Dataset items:
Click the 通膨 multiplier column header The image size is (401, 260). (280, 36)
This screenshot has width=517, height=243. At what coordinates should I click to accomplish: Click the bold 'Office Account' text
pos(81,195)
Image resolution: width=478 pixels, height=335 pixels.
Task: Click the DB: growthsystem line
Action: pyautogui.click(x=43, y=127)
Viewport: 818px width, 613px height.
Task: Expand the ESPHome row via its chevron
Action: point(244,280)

**What is required**
Every record must be set down again exactly.

**Worked solution**
Click the 通膨 multiplier column header The image size is (401, 260). (280, 36)
This screenshot has width=517, height=243. At what coordinates should I click to accomplish: Click the bold 'Office Account' text
pos(81,195)
Image resolution: width=478 pixels, height=335 pixels.
Task: Click the DB: growthsystem line
Action: pyautogui.click(x=43, y=127)
Viewport: 818px width, 613px height.
Task: Expand the ESPHome row via its chevron
Action: point(244,280)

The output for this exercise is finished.